El no. Para Próspero, es una visión más. Una de las numerosas acechanzas de encuentro en el camino, enésima encarnación de la oportunidad. Pero juega. Su edad le enseñó que debe jugar cada vez como si fuera la última. Y si de negociar se trata, hacerlo con terquedad de mercader turco.

``Siete lunes y te dejo ir. Sí?".

``No depende de ti que esté o me vaya. Eso también lo decido yo''.

``Disculpa que lo diga, pero te equivocas, tú no decides gran cosa. Si cerrara bien los ojos, o te espantara con la mano así nada más, te quitaría de ahí como a una mosca''.

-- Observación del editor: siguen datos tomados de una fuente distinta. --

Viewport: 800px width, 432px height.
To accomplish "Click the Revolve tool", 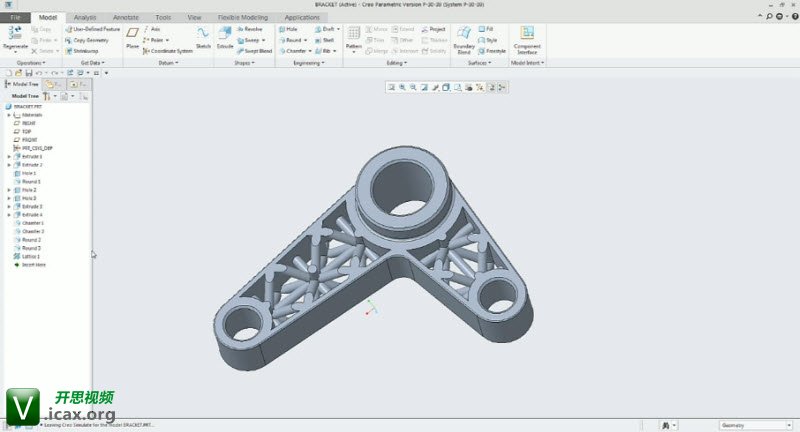I will pyautogui.click(x=250, y=29).
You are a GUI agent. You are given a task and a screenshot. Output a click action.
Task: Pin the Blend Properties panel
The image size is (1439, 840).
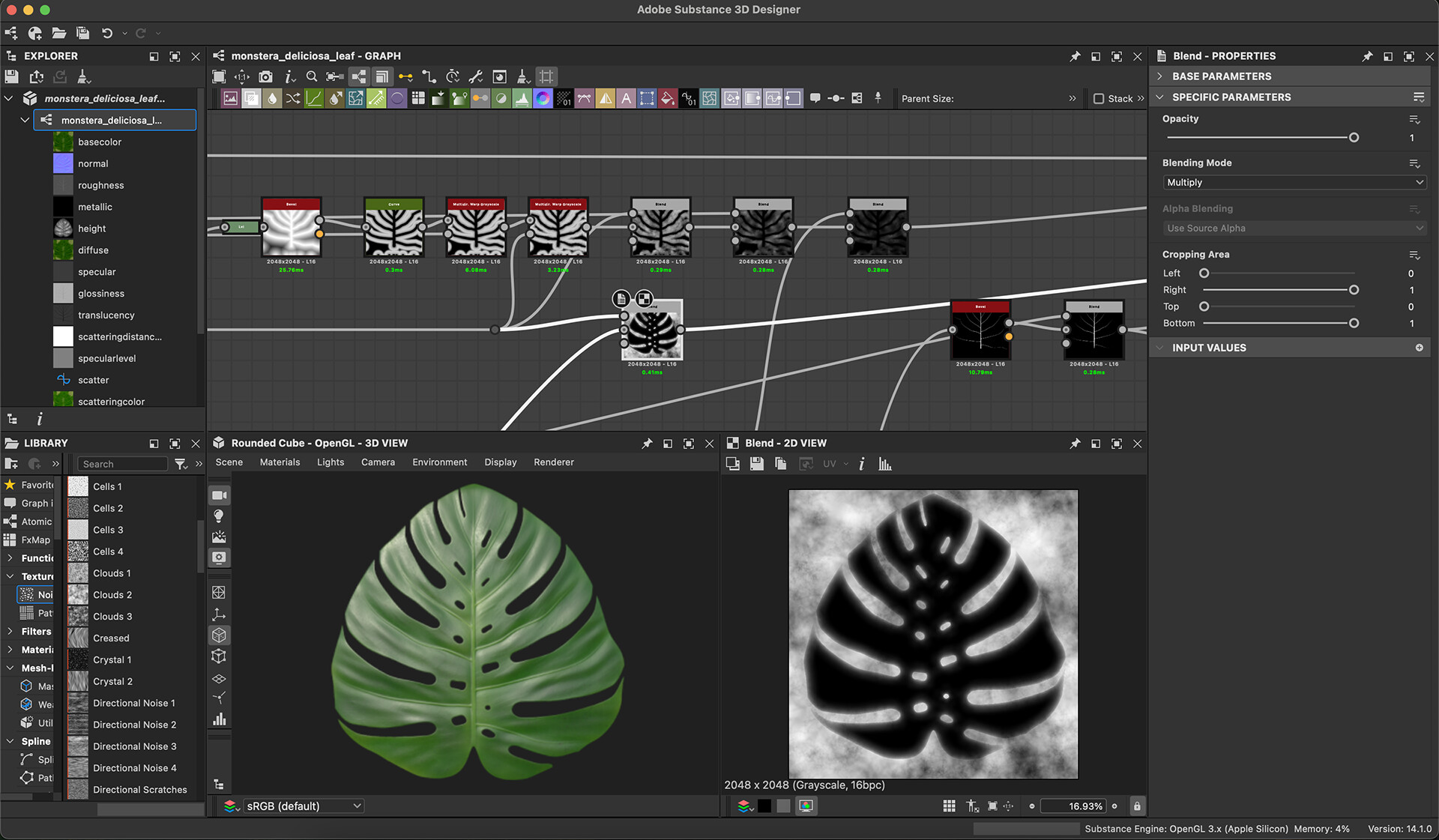(x=1366, y=55)
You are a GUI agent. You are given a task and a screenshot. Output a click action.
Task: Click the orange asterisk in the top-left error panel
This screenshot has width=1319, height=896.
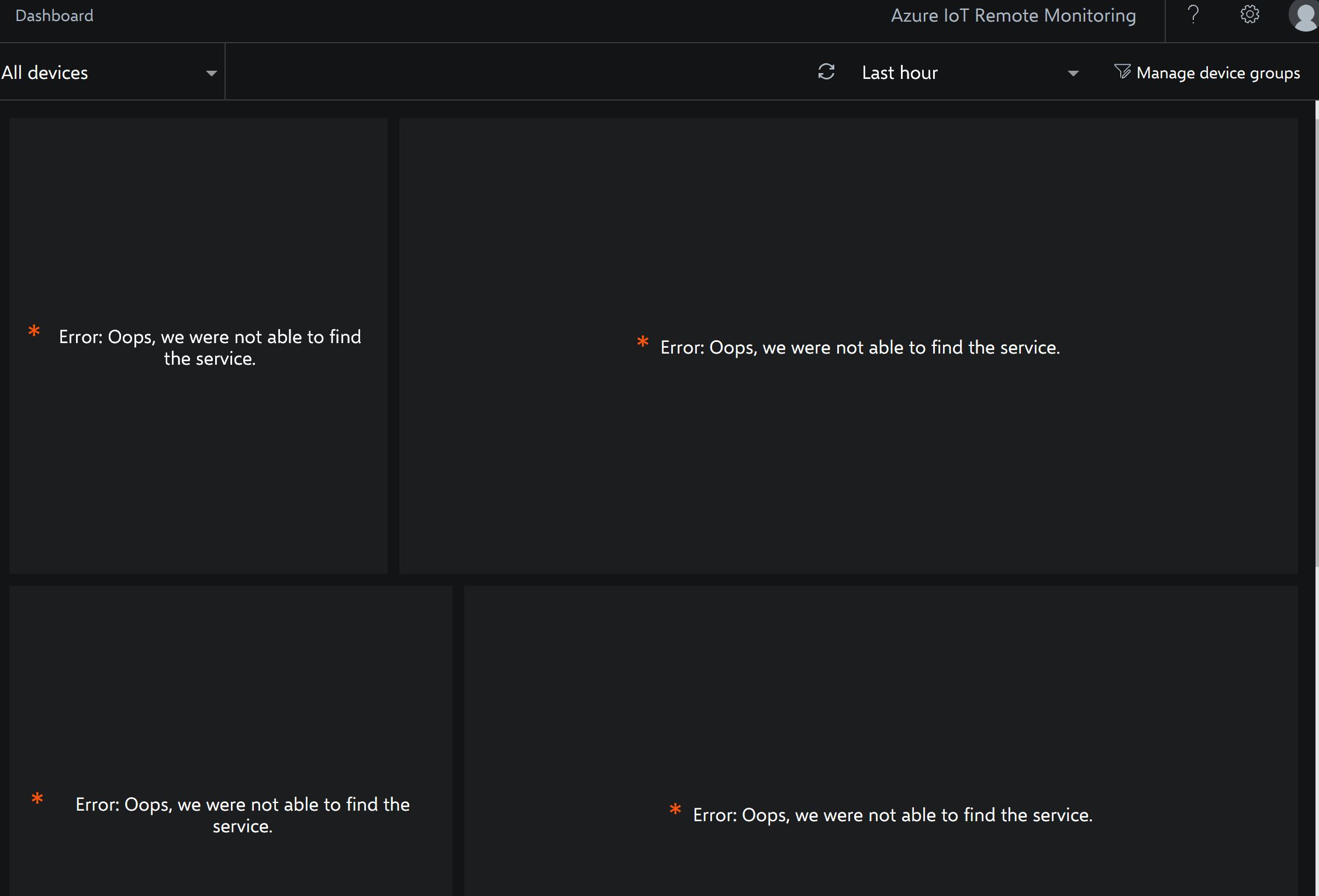34,332
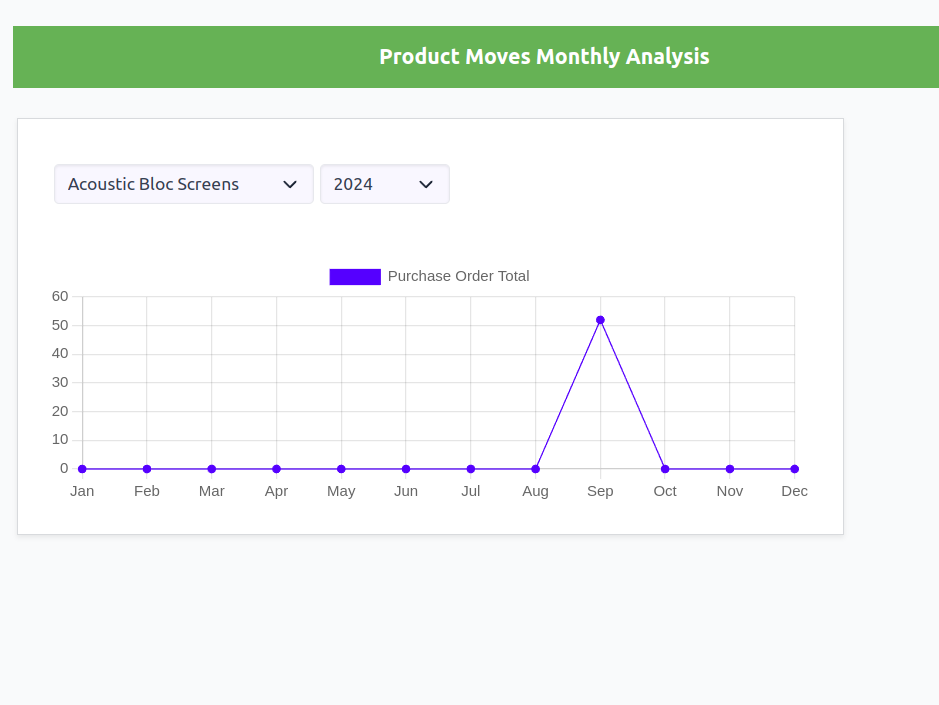Click the September data point at peak

point(600,320)
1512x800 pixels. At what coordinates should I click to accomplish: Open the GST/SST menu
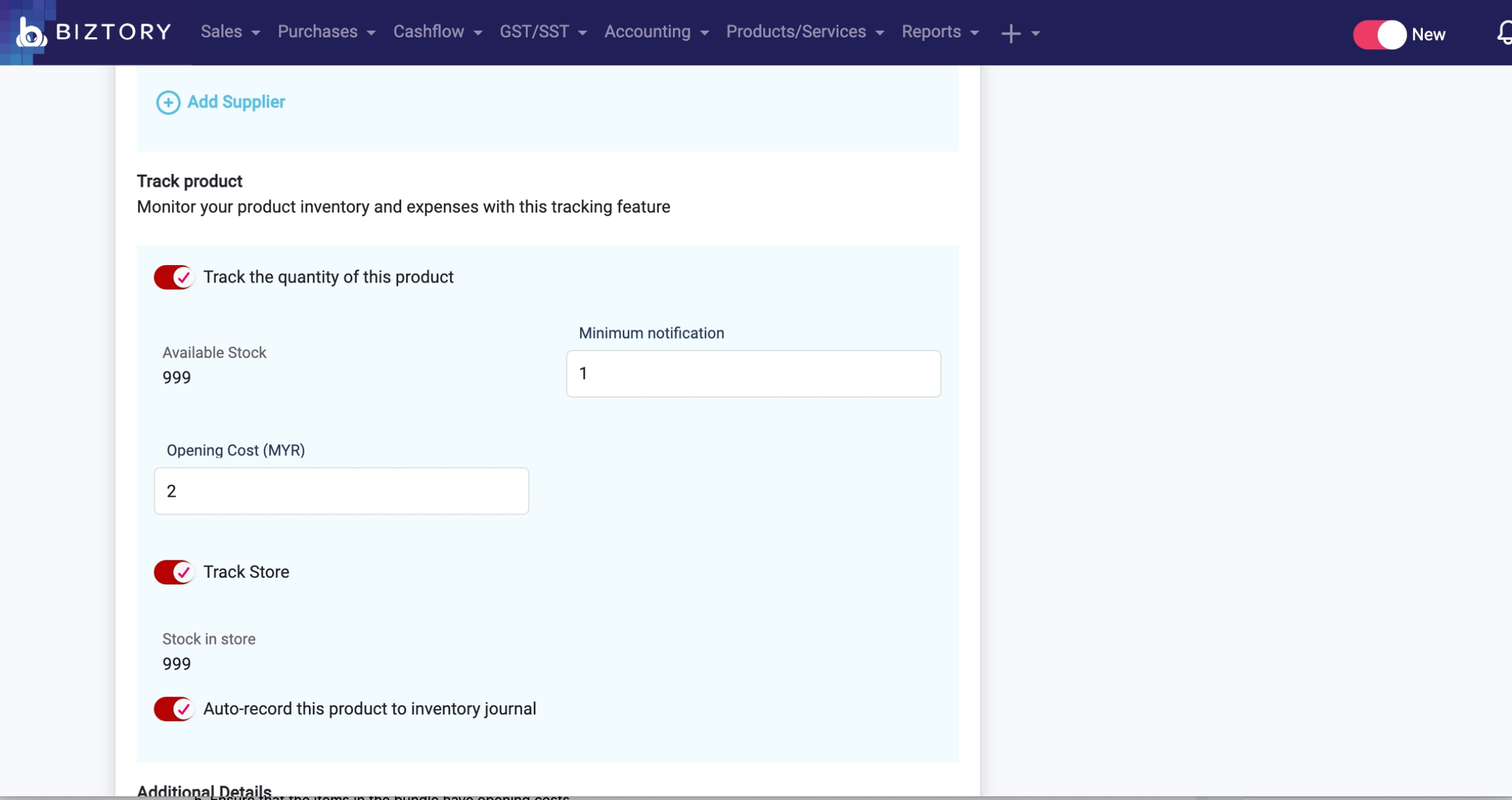[x=543, y=32]
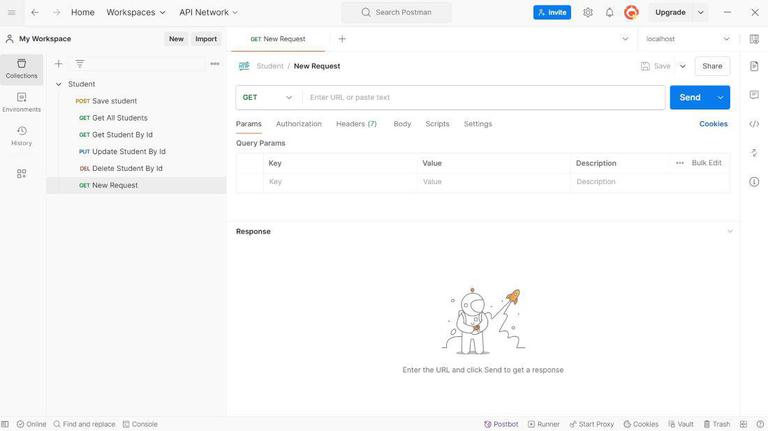Open the code snippet panel icon
Image resolution: width=768 pixels, height=431 pixels.
tap(754, 124)
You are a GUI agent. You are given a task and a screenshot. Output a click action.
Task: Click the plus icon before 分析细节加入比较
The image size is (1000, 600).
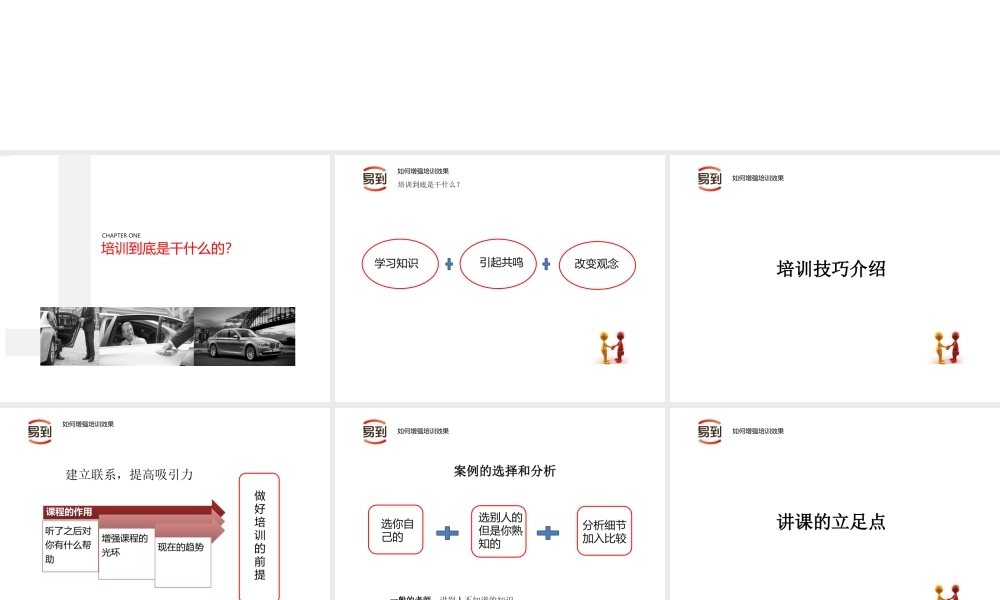click(548, 532)
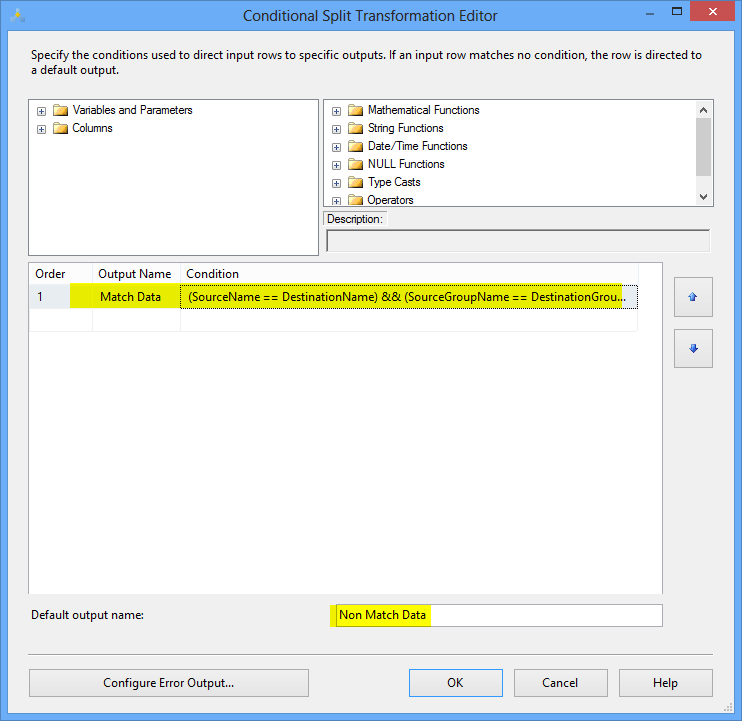The width and height of the screenshot is (742, 721).
Task: Click the dialog's title bar app icon
Action: [18, 15]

Valentín cuenta este episodio de su padre como si hubiera sido testigo presencial, como si Próspero fuera él, o como alguien atisbando desde lo oscuro, quizás mecido en una hamaca imposible de distinguir.Debió ocurrir hace muchos años, los suficientes para que Valentín incorporara la historia a su bagaje memorial y a fuerza de repetirla acabara por convertirla en libre invención.

El relato de Valentín tiene un curioso final. En el sencillo mundo de las palabras, cualquier cosa puede ocurrir.

La muchacha (que Valentín llama ``doncella'' para que parezca más cuento) caminó sobre la hoguera hacia Próspero, le tumbó el sombrero y le limpió el sudor con sus dedos frescos. Próspero sonrió mientras su boca recibía un suave beso.

``Ocho lunes'', susurró, "qué son para ti?".

Un chisguete de risa brotó de la blancura de ella, como si celebrara la gracia de un niño, una ocurrencia conmovedora o ridícula. Se sentó sobre las rodillas de Próspero y le abrió la capa.

``No fue éste el favor que te pedí", murmura Próspero, ``pero da igual, si es el que me das''.

``Nueve lunes después de que me ames. Voy a dejártelo en diez''.

"Y tus papeles?".

``Eso lo puedo arreglar''.

"Once, dijiste?".

``Anda, tonto, doce lunes por tratarse de ti''.

Lo que siguió, lo calla Valentín. Los incontables lunes de Próspero después de entonces prueban que amó a la muchacha resplandeciente como luna, y que la amó bien.

Aún recuerdan todos en el pueblo, y no sólo Valentín que a eso se dedica, la noche que Próspero cumplió trece lunes y bailó, golpeando la tierra con sus saltarinas plantas hasta cerca del amanecer, en festejo de la duración. Roto el límite de los contados lunes, Próspero ensanchó, y cada minuto a partir de ahí fue, hasta el día de su remota muerte, un pedazo, entero en sí mismo, de la eternidad.